Los que sí que puede que estuvieran en zona VIP, en ese concierto, en el del regreso de Hombres G, o hasta puede que en alguno de Metallica, son los padres de los chavales cuyas fotos me arreglaron otro café y cigarro de esa mañana de trabajo. Y es que pinché en otro enlace del Tentaciones, con un titular que hacía honor al nombre de la publicación, y me puse a mirar el reportaje con el que intentaban explicar visualmente cómo es la gente que asiste a los conciertos del que dicen es el nuevo grupo de moda en la música pop española, Taburete, a los que conocía de nombre (más bien, de apellido), como todos, y lo poco más que averigüé no tenía que ver con su música, pero sí con su campaña de promoción, porque se explicó bastante bien en un artículo de Fernando Navarro que me leí de cabo a rabo (esta última expresión está de más pero es que rima). Volviendo al sentido común, en el reportaje fotográfico, se veía a una colección de adolescentes (algunos ya no tanto), bien nutridos y de saludable tez, ninguno calvo, pocos orondos, donde se hacía más hincapie en su estética que en otra cosa: las medias melenas al estilo Juventudes, el jersey al cuello (¿de verdad?, ¿esto no cambia?), náuticos, zapatos Pompeii, jerseys de punto Gant, camisas Ralph Lauren...

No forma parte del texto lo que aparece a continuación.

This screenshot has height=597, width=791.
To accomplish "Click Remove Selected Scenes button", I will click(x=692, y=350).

No pude evitar recordarme a mí mismo a su edad, con mis docmartens, mi camiseta de Fruit of the Loom customizada en Salehi, los vaqueros baratos y mi perdido arrantzale. Me compré otro, que conste, dos, al precio de uno. Y te creas o no, el gris lo volví a perder. Al volver de otro concierto; me lo dejé en un bar. Bilbao, 1999, y veníamos de ver en directo a Gigatrón en la sala Bilborock. Charly Glamour me había dejado epatado.

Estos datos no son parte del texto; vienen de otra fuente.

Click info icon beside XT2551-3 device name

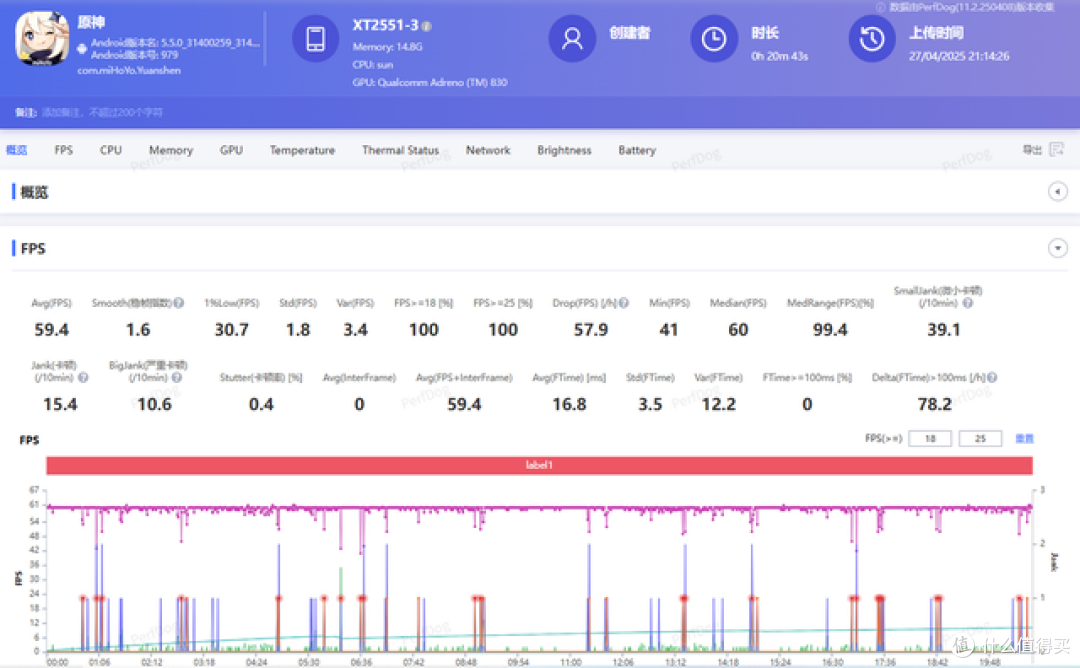426,26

23 añitos tenía y 17 años después, cuando vuelvo de trabajar, después de una hora de conducir recordando conciertos de los que no es que me arrepienta pero no me reconozco, entro a tomarme un zurito antes de subir a casa en una tasca del barrio, y no hay nadie en el bar más que el camarero que me saludo con un "ey", me pone lo que le pido y se vuelve al Marca. Y desde la puerta, yo fumo, bebo. No quiero sacar el móvil porque, al final, me puse moñas y me acordé de él y le echo mucho de menos, en el fondo, y quiero volverme a parecer, un poco, solo un poco, en la inocencia, al menos, a aquel adolescente del arrantzale perdido que no tenía móvil y escribía cuentos que nunca terminaba en cuadernos milimetrados. Y por no sacar el móvil, miro hacia el televisor al fondo del bar y aunque apenas oigo lo voz, sí que distingo a una histriónica Eva González presentando El Gran Reto Musical y diciendo algo así como "Es una banda un poco rarota" antes de que se abra el telón y aparezcan los Gigatrón. Me da un vuelco el corazón. Esto más que un guiño tiene que ser una broma pesada. Vuelvo a entrar al bar y mientras pago le pregunto al camarero: "¿Eso qué es?", apuntando con la barbilla al televisor. Me mira extrañado y algo aburrido. De espaldas, enredando en la caja registradora, le oigo contestarme: "Es repetido. ¿Un programa nuevo, no?"

Muy nuevo, pienso. Tan nuevo como la nueva tecnología, los hypes, las entradas VIPs y los reportajes fotográficos. Todo muy nuevo. Tan nuevo como los niños acomplejados que van buscando su determinación en la música y un día, en un semáforo en rojo, se vuelven a mirar para atrás y se dan cuenta que, tras tanto tiempo, ha merecido la pena. Todo. Lo bueno, lo malo, lo viejo y lo nuevo. Los conciertos y el resto. Todo. Ha merecido la pena: ya no echo de menos mi concha de aislamiento.